REPA is x-prediction^[6] in RAE latent space. In RAE, the clean latent is the encoder representation: $\mathbf{x} = E(\mathbf{I})$. The REPA head $h_\phi$ predicts $\hat{\mathbf{x}}_{\text{repa}} = h_\phi(\mathbf{h})$ from early-layer features $\mathbf{h}$. Since $h_\phi$ is a lightweight MLP on early features, its prediction is naturally weaker than the full model's, the same role as the AutoGuidance model.

Reformulating the full DiT output also as x-prediction puts both outputs in the same space, enabling internal guidance^[7] in a single forward pass:

$\hat{\mathbf{x}}_{\text{guided}} \;=\; \hat{\mathbf{x}}_{\text{full}} \;+\; w \cdot \bigl(\hat{\mathbf{x}}_{\text{full}} - \hat{\mathbf{x}}_{\text{repa}}\bigr)$

No AutoGuidance model. No extra forward pass. Halves the NFEs versus CFG.

Guidance	gFID ($K{=}7$) ↓	gFID ($K{=}23$) ↓
w/o Guidance	1.65	3.01
CFG	1.49	2.83
AutoGuidance (AG)	1.14	1.37
REPA Guidance (ours)	1.06	1.25

Ablation on guidance mechanism in RAEv2. Guidance with REPA and x-prediction achieves the best results at no extra inference cost.

Finding 4: REPA enables self-guidance. REPA is x-prediction in RAE latent space.
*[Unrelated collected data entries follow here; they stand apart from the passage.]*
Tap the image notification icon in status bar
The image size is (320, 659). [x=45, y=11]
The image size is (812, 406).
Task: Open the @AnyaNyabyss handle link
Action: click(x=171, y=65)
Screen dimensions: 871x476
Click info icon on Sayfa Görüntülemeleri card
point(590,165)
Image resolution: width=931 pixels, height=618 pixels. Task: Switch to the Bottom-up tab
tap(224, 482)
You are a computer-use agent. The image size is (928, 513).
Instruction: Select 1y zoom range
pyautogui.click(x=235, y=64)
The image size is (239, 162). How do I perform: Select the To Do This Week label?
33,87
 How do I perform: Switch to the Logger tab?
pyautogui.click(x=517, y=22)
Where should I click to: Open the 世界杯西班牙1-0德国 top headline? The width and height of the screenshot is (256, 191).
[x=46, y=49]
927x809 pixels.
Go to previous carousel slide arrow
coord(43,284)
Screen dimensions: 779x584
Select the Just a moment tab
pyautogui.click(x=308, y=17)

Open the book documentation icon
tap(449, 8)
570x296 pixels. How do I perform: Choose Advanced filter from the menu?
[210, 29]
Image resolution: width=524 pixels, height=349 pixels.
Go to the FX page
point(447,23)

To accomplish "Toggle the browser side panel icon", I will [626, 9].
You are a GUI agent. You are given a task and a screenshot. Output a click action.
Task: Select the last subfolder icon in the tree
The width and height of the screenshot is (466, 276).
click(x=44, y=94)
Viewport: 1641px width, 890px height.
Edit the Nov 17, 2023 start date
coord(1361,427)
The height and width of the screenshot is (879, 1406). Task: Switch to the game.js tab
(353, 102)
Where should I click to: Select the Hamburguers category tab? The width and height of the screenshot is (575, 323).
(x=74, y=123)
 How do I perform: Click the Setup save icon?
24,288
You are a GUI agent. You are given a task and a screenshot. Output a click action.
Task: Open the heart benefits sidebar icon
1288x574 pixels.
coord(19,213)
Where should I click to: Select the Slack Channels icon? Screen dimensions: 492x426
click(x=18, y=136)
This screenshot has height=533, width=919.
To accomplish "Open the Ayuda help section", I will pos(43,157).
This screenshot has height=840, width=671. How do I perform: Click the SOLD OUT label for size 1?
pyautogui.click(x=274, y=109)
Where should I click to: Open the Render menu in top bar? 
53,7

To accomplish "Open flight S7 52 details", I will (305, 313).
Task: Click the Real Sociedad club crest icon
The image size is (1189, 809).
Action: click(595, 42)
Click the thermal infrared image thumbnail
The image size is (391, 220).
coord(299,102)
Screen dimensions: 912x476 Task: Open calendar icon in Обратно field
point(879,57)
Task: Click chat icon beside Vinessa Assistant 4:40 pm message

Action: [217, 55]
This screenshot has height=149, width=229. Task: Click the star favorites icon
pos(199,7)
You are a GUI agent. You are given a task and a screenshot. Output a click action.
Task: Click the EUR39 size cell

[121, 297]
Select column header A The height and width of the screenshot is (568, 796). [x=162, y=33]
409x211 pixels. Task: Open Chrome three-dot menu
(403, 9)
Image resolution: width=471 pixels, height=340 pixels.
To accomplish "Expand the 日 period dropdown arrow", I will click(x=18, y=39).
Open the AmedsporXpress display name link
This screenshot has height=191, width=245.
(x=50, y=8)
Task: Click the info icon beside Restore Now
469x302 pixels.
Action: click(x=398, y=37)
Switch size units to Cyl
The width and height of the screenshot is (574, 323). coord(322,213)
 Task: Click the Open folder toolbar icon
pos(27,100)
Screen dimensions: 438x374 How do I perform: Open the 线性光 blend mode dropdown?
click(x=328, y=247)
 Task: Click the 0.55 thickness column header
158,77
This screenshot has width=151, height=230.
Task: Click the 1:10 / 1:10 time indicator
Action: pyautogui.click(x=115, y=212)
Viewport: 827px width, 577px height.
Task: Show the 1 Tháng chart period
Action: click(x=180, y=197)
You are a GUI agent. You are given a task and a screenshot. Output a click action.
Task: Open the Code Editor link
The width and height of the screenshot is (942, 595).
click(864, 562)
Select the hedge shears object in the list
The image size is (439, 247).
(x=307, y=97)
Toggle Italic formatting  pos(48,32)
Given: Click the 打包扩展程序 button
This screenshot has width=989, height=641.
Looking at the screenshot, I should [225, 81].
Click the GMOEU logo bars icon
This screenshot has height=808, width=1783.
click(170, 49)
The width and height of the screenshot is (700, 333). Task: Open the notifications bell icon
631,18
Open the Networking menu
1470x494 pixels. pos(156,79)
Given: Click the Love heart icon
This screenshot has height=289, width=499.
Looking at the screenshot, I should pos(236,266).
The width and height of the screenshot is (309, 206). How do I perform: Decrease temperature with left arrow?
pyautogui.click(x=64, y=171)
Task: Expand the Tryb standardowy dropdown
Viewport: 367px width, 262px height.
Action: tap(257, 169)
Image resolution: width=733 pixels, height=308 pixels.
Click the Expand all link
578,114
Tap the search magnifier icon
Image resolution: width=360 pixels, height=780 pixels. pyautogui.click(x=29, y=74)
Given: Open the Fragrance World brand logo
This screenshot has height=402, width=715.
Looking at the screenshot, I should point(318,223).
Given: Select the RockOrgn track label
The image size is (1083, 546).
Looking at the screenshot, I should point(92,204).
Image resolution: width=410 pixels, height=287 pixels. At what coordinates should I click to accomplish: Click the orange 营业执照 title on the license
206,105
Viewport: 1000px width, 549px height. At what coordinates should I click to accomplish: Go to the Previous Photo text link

By reformulating the output head also as x-prediction, the REPA head itself can be used for internal guidance. This eliminates the need for a separate model (AutoGuidance) or extra forward pass (CFG).

3. Results

3.1 Faster Convergence

Across various vision encoders, RAEv2 converges substantially faster than the original RAE.

Convergence DINOv2-B — **Convergence comparison with original RAE.** Across DINOv2-B, DINOv3-B/L, EUPE-B, WebSSL-1B, and SpatialPE-B, the improved training recipe (RAEv2) consistently leads to faster convergence. DiT$^{DH}$-XL, $K{=}1$ for RAEv2, batch size 1024.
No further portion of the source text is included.